イケメン芸能人と溺愛シェアハウス♡

まるで全部、夢だったみたい。

宗介さんの運転する車に乗って数分。

「純恋ちゃん、色々本当にありがとうね」

窓の外の景色をジッと見つめていると、宗介さんがそう言った。

「あ、いえ……こちらこそ、たくさん貴重な体験をさせてもらって……夢みたいでした」

まさか、大好きなアイドルグループの一番の推しである唯十くんの住んでいるシェアハウスで本当に自分が料理を作ることになるなんて。

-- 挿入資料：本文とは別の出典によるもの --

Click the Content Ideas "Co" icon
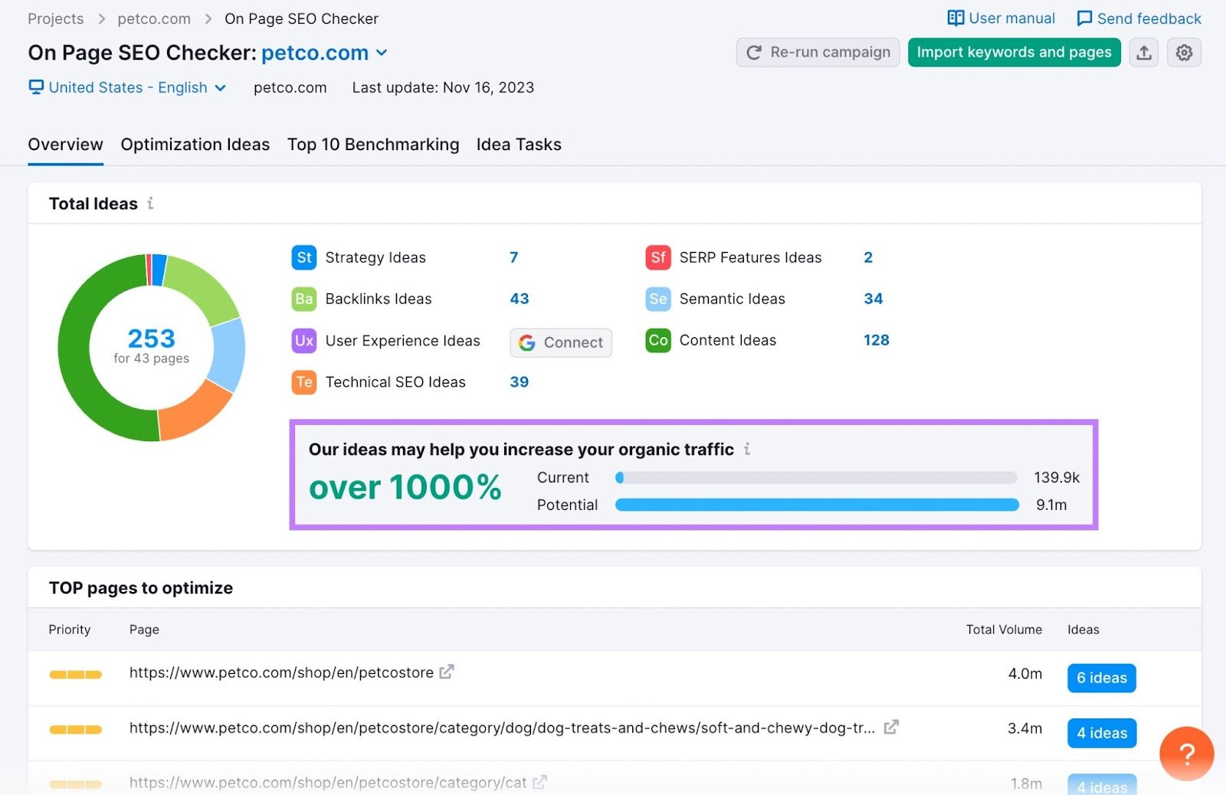This screenshot has height=795, width=1226. 657,340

びっくりして倒れた日のことが懐かしい。ほんの一ヶ月前の話なのに。

みんな、私が作るものを本当に美味しそうに食べてくれて。

そして、唯十くんだけじゃない。

麻飛くんや曜さん、相良くんの良さもたくさん知れて。みんなのことが大好きになった。

芸能人としてじゃない。ひとりの人として。

みんなとの楽しかった思い出を思い出していると、外の景色が涙で歪む。

私のご飯を食べて笑顔になるみんなの姿も、一緒にホラー番組をみたときの子供っぽく騒ぐところも、バーベキューや花火ではしゃぐところも。

テレビの画面越しではない彼らも、本当に素敵な人たちだった。

もっと……一緒にいたかった。

そんな風に思うのは、わがままだろうか。